- Reading passage
Indications that further investigations may be needed include:

- Vomiting (vomit that is green or yellow, bloody or occurring more than five times a day)
- Change in stool (constipation or diarrhea, especially with blood or mucus)
- Abnormal temperature (a rectal temperature less than 97.0 F or over 100.4 F
- Irritability (crying all day with few calm periods in between)
- Lethargy (excess sleepiness, lack of smiles or interested gaze, weak sucking lasting over six hours)
- Poor weight gain (gaining less than 15 grams a day)

Problems to consider when the above are present include:
- Infections (e.g. ear infection, urine infection, meningitis, appendicitis)
- Intestinal pain (e.g. food allergy, acid reflux, constipation, intestinal blockage)
- Trouble breathing (e.g. from a cold, excessive dust, congenital nasal blockage, oversized tongue)
- Increased brain pressure (e.g. hematoma, hydrocephalus)
- Skin pain (e.g. a loose diaper pin, irritated rash, a hair wrapped around a toe)
- Mouth pain (e.g. yeast infection)
- Kidney pain (e.g. blockage of the urinary system)
- Eye pain (e.g. scratched cornea, glaucoma)
- Overdose (e.g. excessive Vitamin D, excessive sodium)
- Others (e.g. migraine headache, heart failure, hyperthyroidism)

Persistently fussy babies with poor weight gain, vomiting more than five times a day, or other significant feeding problems should be evaluated for other illnesses (e.g. urinary infection, intestinal obstruction, acid reflux).

- Extracted information
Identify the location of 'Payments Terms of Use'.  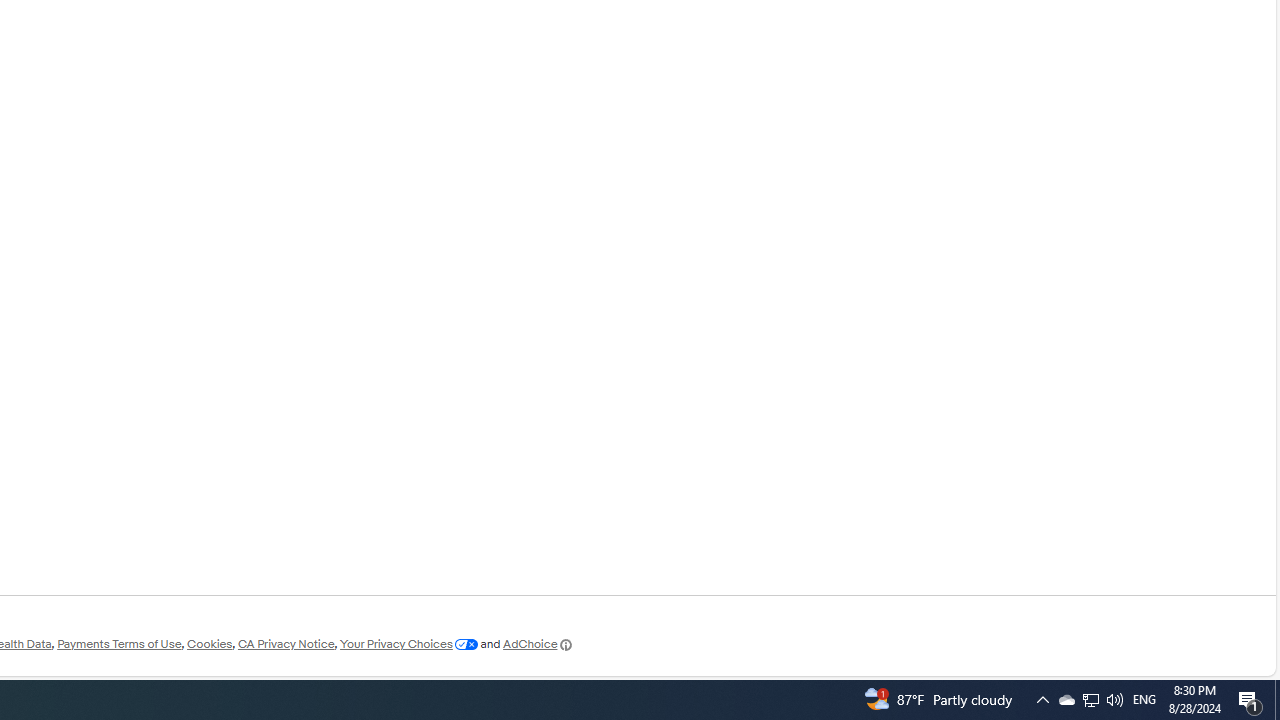
(118, 644).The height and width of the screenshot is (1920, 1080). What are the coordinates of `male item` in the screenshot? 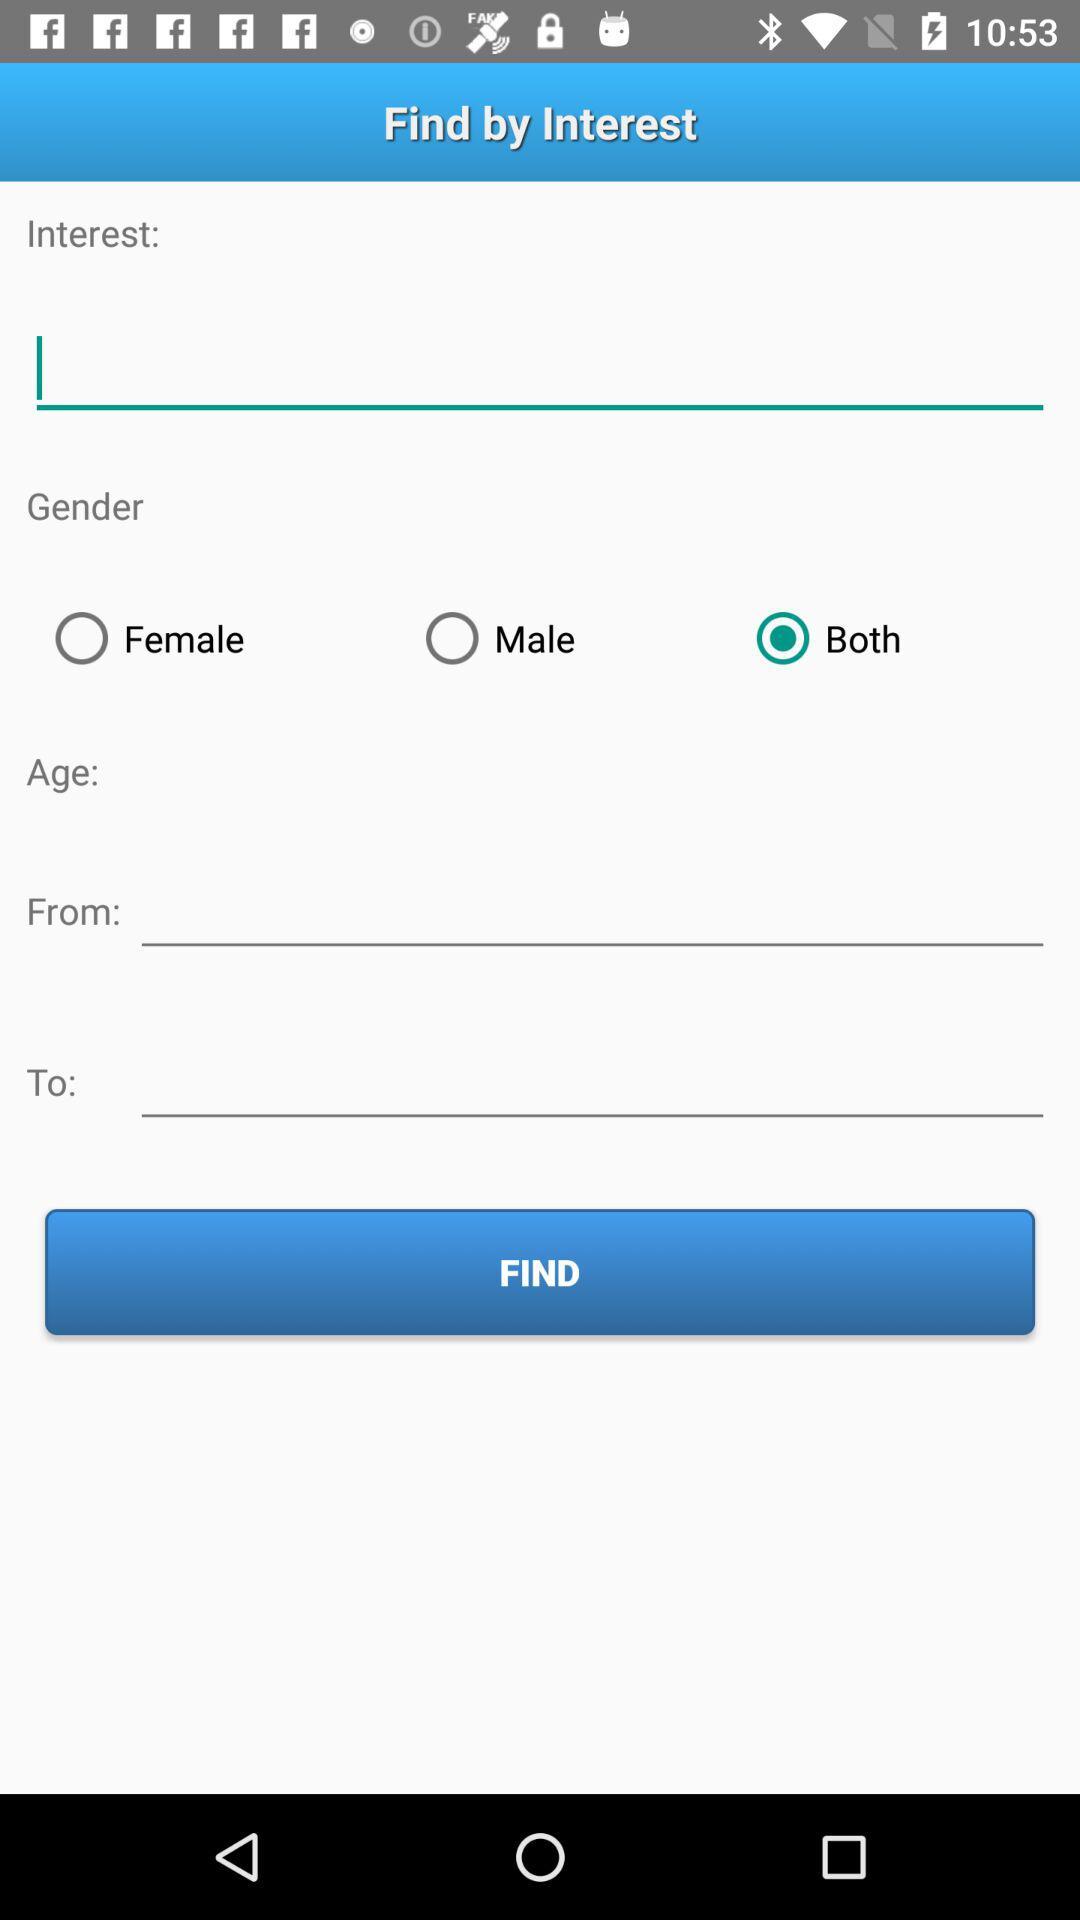 It's located at (562, 637).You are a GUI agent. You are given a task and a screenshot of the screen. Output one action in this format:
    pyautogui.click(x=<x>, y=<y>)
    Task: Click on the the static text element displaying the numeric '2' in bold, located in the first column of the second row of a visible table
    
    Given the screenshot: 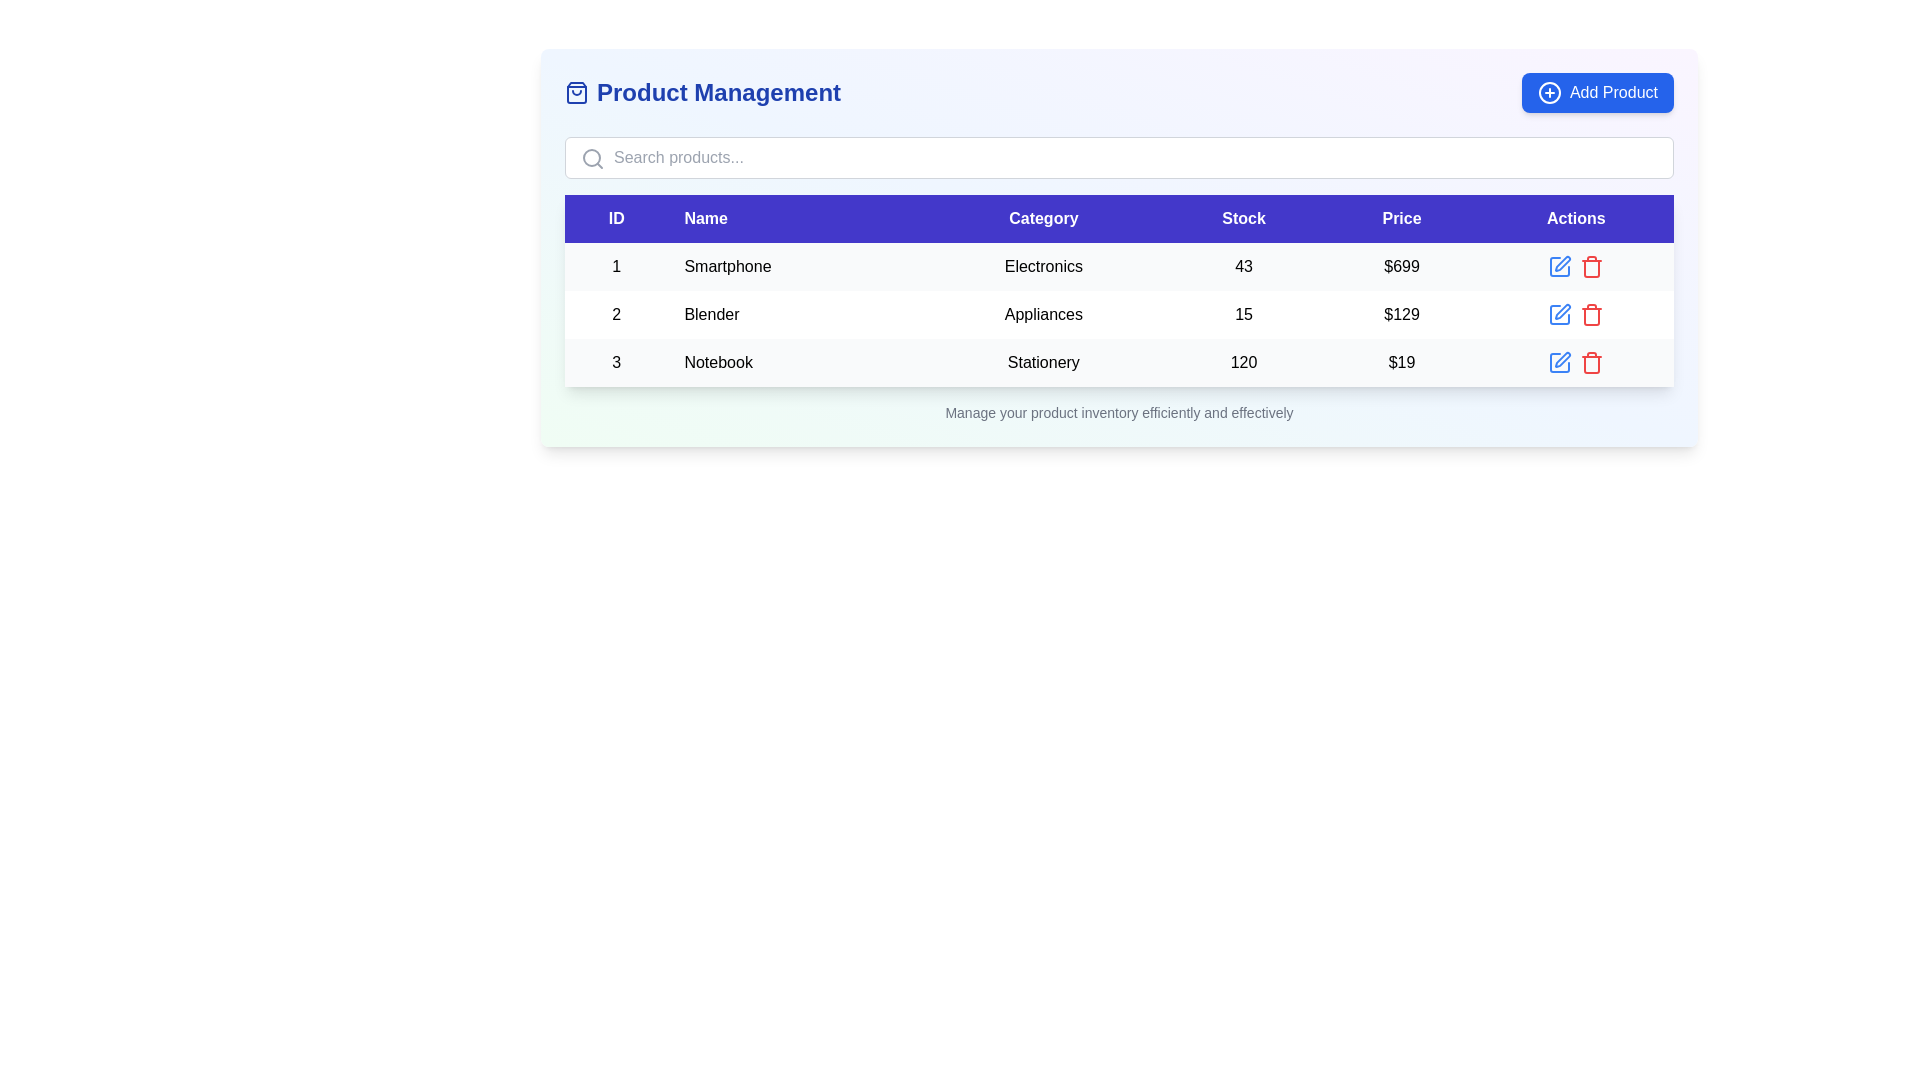 What is the action you would take?
    pyautogui.click(x=615, y=315)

- Task description
Reproduce the portion of the passage on fussy infants that opens with the words "- Change in" and closes with "periods in between)".

- Exercise output
- Change in stool (constipation or diarrhea, especially with blood or mucus)
- Abnormal temperature (a rectal temperature less than 97.0 F or over 100.4 F
- Irritability (crying all day with few calm periods in between)